Tekçe ölümden çok korkardı. Serengil’in de rol aldığı bir filmin setinde verilen arada vasiyetini açıklamıştı: ‘Mezarının başında ‘Guarde Che Luna’nın çalınmasını istemişti!’
‘Altın kalpli kötü adam’ın naaşı İstanbul’a getirildi. Zincirlikuyu Mezarlığı’nda toprağa verildi. Cenaze törenine binlerce hayranı/seyircisi katıldı. Son yolculuğuna uğurlanırken ne kadar çok sevildiği bir kere daha görüldü.
Tekçe’nin ani kaybı ailesini de etkiledi. Oğlunun ölüm haberine dayanamayan annesi de vefat etti. Tekçe’ye vaat edilen yardımlar yerine getirilmedi. Serengil’in anılarında belirttiğine göre, kapısının önünde nöbet tutan bazı film yapımcıları borçlarını ödemedi. 130 bin lira tutarındaki alacağının üzerine yatıldı. Çevresini saran, yardımlarıyla geçinen çok sayıdaki fakir de bonkör koruyucusunu yitirdi.

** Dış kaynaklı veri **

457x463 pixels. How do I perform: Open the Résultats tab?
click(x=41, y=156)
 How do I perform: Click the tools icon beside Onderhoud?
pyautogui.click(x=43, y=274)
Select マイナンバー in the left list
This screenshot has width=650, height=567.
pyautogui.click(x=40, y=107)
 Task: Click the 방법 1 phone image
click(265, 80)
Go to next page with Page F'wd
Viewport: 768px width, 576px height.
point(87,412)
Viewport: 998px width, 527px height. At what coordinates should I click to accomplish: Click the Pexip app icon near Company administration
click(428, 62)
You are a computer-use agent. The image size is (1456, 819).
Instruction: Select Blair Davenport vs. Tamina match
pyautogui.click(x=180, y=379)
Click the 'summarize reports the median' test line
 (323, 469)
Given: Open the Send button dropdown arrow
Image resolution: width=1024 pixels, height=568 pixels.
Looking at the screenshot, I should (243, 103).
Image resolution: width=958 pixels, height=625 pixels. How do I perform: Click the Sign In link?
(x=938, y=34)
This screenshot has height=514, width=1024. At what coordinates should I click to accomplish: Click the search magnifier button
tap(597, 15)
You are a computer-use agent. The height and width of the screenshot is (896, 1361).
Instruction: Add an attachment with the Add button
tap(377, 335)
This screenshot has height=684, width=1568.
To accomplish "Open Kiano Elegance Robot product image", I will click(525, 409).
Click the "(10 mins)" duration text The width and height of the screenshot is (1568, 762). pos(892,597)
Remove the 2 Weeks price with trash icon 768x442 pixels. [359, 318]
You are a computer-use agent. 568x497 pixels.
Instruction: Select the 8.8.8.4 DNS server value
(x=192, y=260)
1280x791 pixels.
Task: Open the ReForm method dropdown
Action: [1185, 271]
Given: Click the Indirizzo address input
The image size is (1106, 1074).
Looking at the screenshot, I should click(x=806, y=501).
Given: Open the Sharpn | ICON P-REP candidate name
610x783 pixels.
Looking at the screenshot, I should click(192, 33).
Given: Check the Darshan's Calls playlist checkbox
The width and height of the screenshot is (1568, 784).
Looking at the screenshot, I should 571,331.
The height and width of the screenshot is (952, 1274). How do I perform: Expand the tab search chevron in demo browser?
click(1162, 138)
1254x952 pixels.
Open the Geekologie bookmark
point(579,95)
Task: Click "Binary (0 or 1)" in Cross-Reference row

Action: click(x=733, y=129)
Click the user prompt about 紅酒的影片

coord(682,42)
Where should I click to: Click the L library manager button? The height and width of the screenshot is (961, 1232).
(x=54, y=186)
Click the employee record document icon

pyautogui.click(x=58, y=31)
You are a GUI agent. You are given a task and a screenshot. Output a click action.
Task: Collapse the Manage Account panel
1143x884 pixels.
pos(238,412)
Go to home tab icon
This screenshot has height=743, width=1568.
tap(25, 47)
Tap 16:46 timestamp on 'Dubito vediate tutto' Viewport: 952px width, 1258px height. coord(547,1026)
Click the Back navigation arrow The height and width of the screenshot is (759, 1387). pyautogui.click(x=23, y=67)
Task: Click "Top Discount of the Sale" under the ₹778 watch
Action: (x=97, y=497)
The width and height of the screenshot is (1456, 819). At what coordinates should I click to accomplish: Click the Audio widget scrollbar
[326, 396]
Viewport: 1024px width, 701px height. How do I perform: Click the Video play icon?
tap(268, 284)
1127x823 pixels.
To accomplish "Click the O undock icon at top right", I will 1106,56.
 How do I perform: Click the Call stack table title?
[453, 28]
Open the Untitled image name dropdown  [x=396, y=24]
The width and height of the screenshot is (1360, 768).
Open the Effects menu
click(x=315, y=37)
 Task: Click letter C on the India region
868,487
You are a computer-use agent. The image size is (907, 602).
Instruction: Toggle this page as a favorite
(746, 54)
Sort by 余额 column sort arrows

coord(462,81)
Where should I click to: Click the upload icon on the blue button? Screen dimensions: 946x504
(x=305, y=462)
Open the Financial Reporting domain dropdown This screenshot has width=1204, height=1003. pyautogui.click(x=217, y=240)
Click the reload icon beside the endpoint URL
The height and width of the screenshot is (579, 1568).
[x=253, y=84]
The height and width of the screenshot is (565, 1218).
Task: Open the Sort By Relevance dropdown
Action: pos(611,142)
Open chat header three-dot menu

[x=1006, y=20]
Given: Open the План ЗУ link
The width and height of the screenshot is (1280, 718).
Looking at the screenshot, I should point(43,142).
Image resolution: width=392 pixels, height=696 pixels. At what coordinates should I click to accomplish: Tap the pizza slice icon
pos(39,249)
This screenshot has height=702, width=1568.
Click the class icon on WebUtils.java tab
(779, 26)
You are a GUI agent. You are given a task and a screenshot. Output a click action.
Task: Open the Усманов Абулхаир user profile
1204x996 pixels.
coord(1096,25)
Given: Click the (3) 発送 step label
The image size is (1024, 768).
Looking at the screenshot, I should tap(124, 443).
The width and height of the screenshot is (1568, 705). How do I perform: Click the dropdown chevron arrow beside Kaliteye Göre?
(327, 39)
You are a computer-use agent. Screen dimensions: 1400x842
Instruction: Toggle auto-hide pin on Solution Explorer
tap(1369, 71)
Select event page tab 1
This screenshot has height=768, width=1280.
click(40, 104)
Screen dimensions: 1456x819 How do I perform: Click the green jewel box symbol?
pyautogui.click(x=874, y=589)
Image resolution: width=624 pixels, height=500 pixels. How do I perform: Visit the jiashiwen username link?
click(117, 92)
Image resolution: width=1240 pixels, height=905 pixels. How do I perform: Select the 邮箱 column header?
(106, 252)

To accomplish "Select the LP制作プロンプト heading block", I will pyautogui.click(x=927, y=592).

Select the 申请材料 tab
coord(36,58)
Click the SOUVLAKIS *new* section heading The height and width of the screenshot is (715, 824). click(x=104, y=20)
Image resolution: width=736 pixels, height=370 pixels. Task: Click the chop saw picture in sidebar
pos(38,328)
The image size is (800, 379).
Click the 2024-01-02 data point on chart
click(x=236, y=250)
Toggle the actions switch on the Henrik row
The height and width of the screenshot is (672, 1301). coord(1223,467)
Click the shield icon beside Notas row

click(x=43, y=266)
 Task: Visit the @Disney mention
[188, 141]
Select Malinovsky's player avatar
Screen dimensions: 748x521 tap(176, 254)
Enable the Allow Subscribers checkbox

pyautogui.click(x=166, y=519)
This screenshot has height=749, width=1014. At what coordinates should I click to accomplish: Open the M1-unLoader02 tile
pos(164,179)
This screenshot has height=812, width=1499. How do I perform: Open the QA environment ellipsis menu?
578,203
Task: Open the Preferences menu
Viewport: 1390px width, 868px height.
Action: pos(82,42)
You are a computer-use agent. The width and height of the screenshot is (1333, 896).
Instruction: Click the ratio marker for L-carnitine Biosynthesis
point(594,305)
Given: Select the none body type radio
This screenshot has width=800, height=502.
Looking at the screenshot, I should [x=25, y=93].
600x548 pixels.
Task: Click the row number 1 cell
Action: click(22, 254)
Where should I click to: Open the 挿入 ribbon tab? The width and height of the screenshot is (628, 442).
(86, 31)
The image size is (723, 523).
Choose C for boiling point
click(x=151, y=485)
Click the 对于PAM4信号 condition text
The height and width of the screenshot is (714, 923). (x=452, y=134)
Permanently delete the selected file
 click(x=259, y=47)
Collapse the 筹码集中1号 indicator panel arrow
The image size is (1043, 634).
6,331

Tekçe’nin kardeşi Necip Tekçe de Yeşilçam’da şansını denedi. Fenerbahçe futbol takımında top koşturmuştu. Bir dönem polis memurluğu yapmıştı. Sonra istifa edip mesleği bıraktı. Lokanta ve kahvehane çalıştırdı. Ağabeyi gibi kötü adam rollerinde görüldü. Ahmet Tarık Tekçe’nin şöhretine ulaşamadı.